-- Exercise prompt --
Each line that includes "arrow" must be copied from the records.

-- The data --
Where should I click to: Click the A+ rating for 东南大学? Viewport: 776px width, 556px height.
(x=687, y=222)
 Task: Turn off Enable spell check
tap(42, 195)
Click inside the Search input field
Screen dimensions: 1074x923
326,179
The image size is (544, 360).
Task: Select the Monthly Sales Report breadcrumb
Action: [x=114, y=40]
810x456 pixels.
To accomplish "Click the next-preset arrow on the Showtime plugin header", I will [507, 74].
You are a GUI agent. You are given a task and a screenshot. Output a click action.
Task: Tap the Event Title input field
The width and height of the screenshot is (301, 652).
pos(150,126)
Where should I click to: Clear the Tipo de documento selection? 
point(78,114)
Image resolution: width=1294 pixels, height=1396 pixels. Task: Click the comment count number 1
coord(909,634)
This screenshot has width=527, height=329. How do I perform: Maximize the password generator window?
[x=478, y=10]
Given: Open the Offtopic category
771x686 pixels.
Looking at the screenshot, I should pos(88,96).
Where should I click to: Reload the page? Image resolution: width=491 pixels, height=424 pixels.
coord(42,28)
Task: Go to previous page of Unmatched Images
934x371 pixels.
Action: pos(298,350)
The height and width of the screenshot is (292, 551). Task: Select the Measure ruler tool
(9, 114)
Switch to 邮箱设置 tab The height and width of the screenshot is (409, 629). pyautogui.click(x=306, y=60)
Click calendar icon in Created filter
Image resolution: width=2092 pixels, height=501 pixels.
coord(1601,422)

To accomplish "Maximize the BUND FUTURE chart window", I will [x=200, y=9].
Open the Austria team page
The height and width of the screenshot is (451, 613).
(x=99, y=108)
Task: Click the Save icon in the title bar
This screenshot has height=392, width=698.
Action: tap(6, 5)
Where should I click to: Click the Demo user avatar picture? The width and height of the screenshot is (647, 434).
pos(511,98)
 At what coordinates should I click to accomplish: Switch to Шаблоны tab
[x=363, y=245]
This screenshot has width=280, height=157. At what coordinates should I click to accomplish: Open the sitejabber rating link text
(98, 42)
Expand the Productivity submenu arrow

-- Expected answer --
To accomplish "Click the next-preset arrow on the Showtime plugin header", I will [507, 74].
Expand the Productivity submenu arrow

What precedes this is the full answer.